Fragment dokumentu:
☆ ☆ ☆ ☆ ☆
Miejski Zakład Komunikacyjny w Białej Podlaskiej szuka sposobów na dodatkowy przychód. Jednym z nich jest uruchomienie stacji paliw.
To samoobsługowa stacja, która znajduje się przy siedzibie spółki na ulicy Brzegowej 2. Klientów mają przyciągnąć ceny. Zarówno za benzynę, jak i olej napędowy, zapłacimy tutaj 3,90 zł za litr.
– W tym roku zmodernizowaliśmy stację paliw, która może obsługiwać klientów indywidualnych, a nie tylko flotowych – podkreśla Krzysztof Trochimiuk, prezes MZK. – Ustaliliśmy taką cenę, która na obecny czas jest atrakcyjna. Na pewno nie jest to cena dumpingowa, czy też narażająca nas na straty. Jest ona zgodna z naszą kalkulacją – zaznacza prezes. Zapewnia, że nie odbiega ona od cen rynkowych.
Jednak w Białej Podlaskiej takie ceny można spotkać na niewielu stacjach paliw. Wystarczy wyjechać poza miasto i tam ceny są niższe. – Z tego co wiem, to jeszcze na jednej stacji jest podobna cena. Konkurencja jest zdrowa – uważa pan Mariusz, kierowca z Białej Podlaskiej. Paliwo na stacji MZK pochodzi z PKN Orlen.
Prezes spółki liczy, że taka cena utrzyma się przez co najmniej 2 tygodnie. – Na tym rynku nie ma nic pewnego. Nie jesteśmy wielkim graczem, każdy swoje miejsce zna – podkreśla Trochmiuk.
☆ ☆ ☆ ☆ ☆
Podane informacje:
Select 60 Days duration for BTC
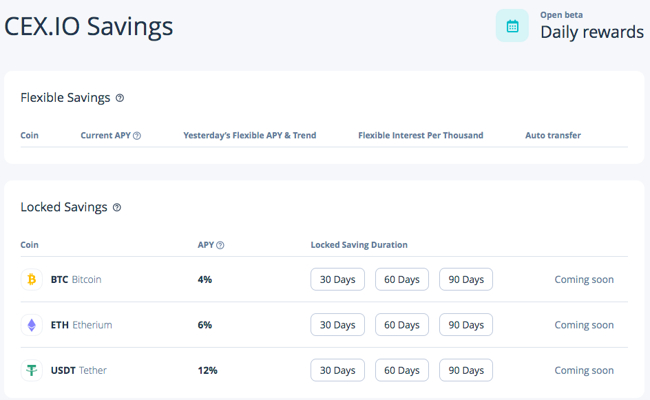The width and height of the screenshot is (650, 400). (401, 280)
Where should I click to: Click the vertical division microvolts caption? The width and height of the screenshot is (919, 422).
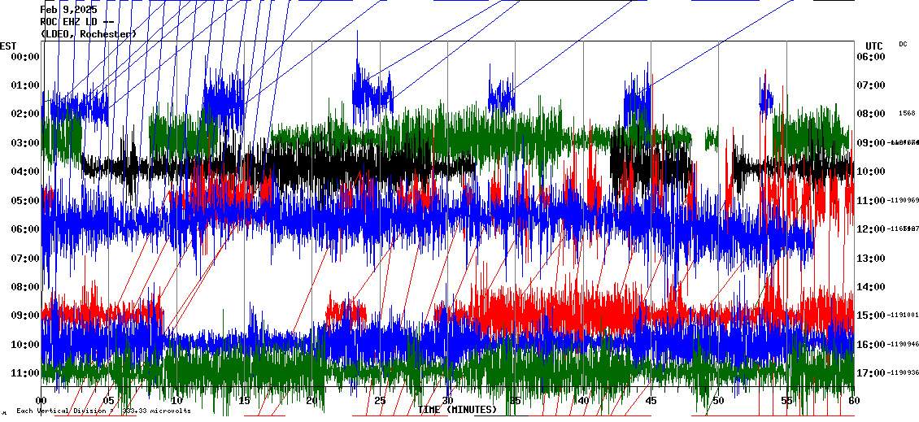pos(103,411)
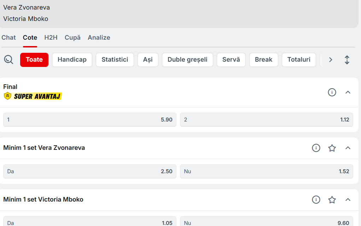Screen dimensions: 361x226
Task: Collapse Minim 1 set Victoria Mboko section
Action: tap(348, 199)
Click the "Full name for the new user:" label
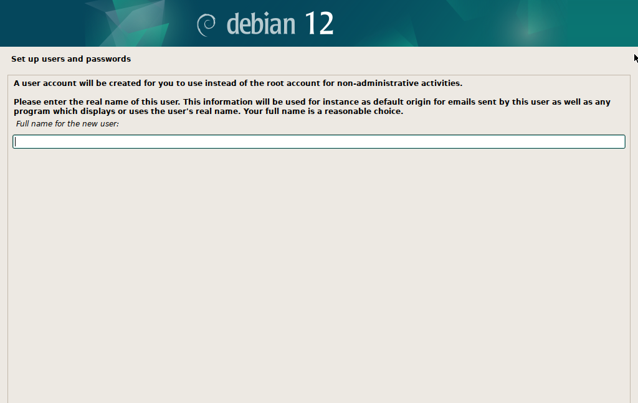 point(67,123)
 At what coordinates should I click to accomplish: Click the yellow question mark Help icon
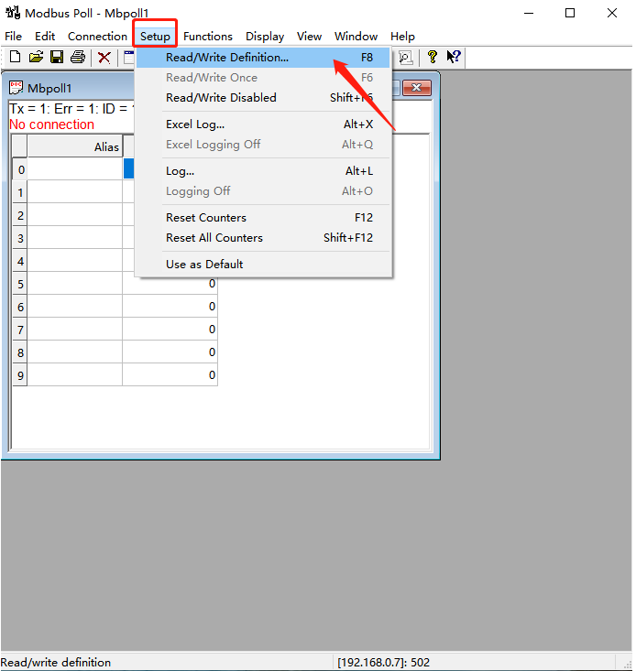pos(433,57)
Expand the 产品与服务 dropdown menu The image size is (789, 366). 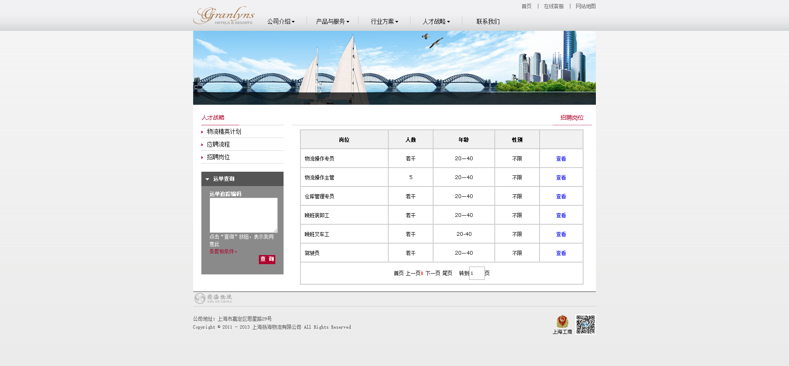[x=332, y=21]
☆ ☆ ☆ ☆ ☆
Treść zadania:
Przepisz z tekstu o stacji paliw MZK w Białej Podlaskiej wszystko od słów „To samoobsługowa stacja, która” aż do słów „od cen rynkowych.”.

Rozwiązane zadanie:
To samoobsługowa stacja, która znajduje się przy siedzibie spółki na ulicy Brzegowej 2. Klientów mają przyciągnąć ceny. Zarówno za benzynę, jak i olej napędowy, zapłacimy tutaj 3,90 zł za litr.
– W tym roku zmodernizowaliśmy stację paliw, która może obsługiwać klientów indywidualnych, a nie tylko flotowych – podkreśla Krzysztof Trochimiuk, prezes MZK. – Ustaliliśmy taką cenę, która na obecny czas jest atrakcyjna. Na pewno nie jest to cena dumpingowa, czy też narażająca nas na straty. Jest ona zgodna z naszą kalkulacją – zaznacza prezes. Zapewnia, że nie odbiega ona od cen rynkowych.